Most people are already aware of the more immediate effects of sleep problems, such as insomnia. There is a noticeable drop in alertness and cognitive ability, which can sometimes appear to be cumulative if the lack of sleep is prolonged. Sensory information can sometimes be processed slower than normal. There are also some studies that point to partial temporary memory loss as an effect. The ability to control body temperature is also disrupted, with some people losing the ability to regulate body heat altogether after prolonged periods with disrupted or broken sleep cycles. Significant lack of sleep has also been known to speed up the aging process of the skin, making a person seem older than they actually are.

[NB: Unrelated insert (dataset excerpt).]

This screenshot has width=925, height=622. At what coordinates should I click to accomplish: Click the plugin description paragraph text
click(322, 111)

However, there are even more problems for those with chronic lack of sleep or broken sleep cycles. According to research recently completed by the U.S. Air Force Office of Scientific Research, the metabolism of a person may also be subject to side effects of sleep deprivation. There were profound differences in the metabolic rates of the people who were subjected to controlled levels of sleep deprivation. The results showed that glucose tolerance, one of the key indicators used to determine whether someone has diabetes, changed. Rather than showing a normal glucose tolerance for their age, the sleep deprived test subjects exhibited the tolerance of someone in the early stages of diabetes. The results seem to indicate that the body’s ability to metabolize glucose is hampered by sleep debt.

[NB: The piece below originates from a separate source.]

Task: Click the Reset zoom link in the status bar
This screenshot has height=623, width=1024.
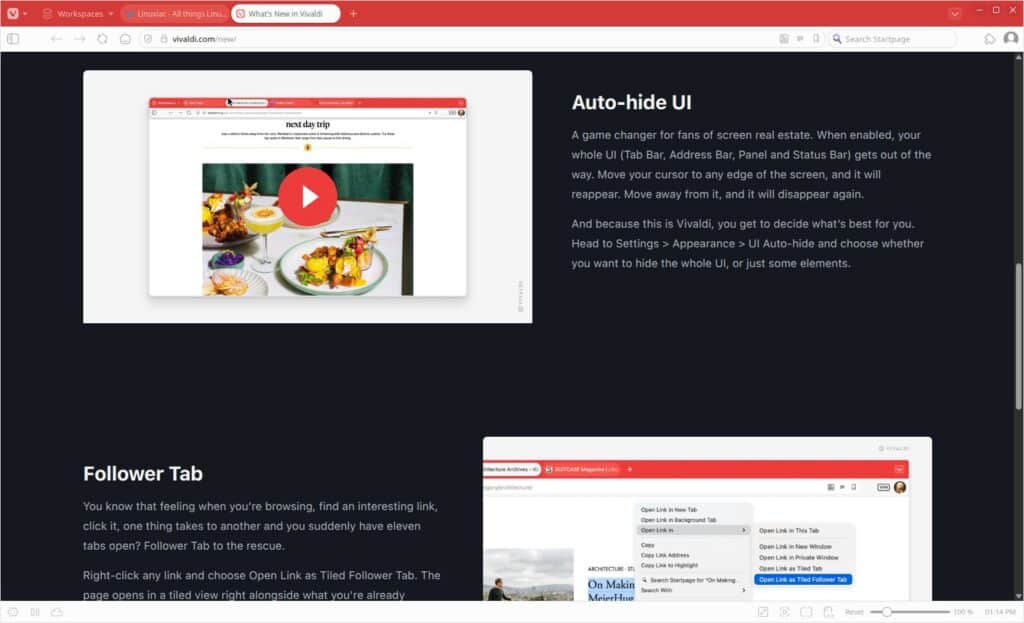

The results suggest that sleep deprivation may play a role in the onset of diabetes, as well as being considered as a possible factor in the statistic rise of people with diabetes in developed countries. Other effects that the study noted included hypertension, more rapid aging of skin cells, a decreased metabolic rate (which may lead to obesity), and various memory-related issues. The study was conducted only on a short-term basis (for this type of research), lasting only 16 days. It is speculated that the recorded effects can only get worse if the sleep deprivation period was prolonged.

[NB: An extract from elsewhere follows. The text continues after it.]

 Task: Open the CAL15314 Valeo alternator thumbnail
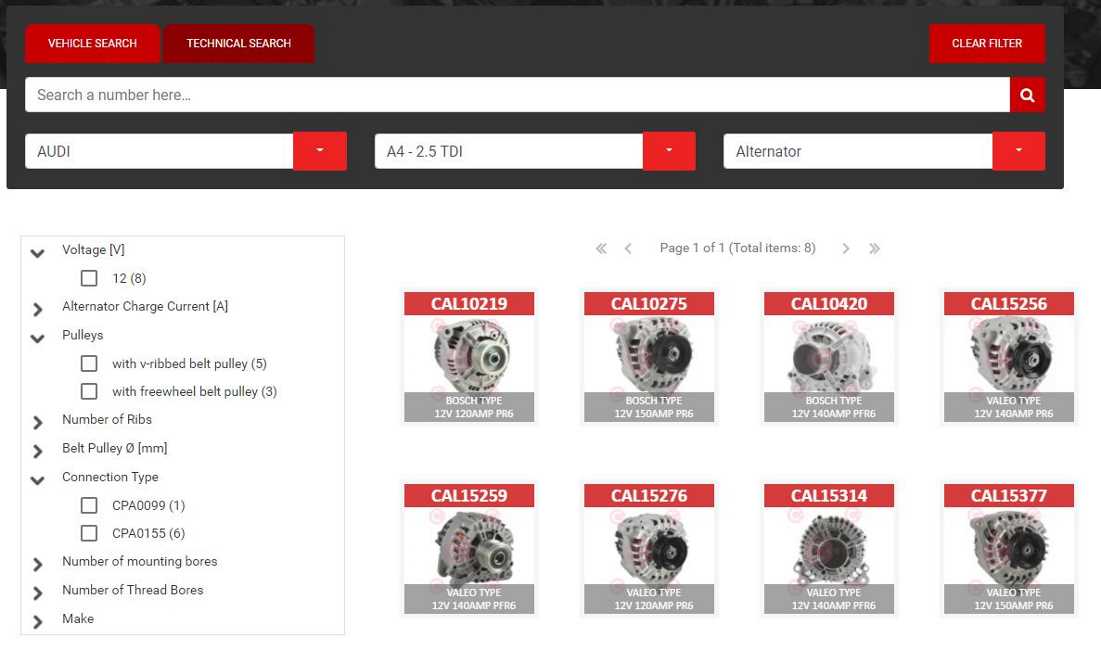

It is notable that, unlike studies that have come before it, this research team was not interested in the cognitive effects. There has always been speculation on the concrete physical effects of a lack of sleep on the body, but there has never been a study dedicated solely to pursuing what those effects are. The study is actually considered rather timely, mainly because most of the working population spends less than the recommended eight hours of sleep. While the difference of eight hours to the average sleep time of five hours may not seem that significant, the results emerged from test subjects who were subjected to just five hours of sleep per 24-hour period.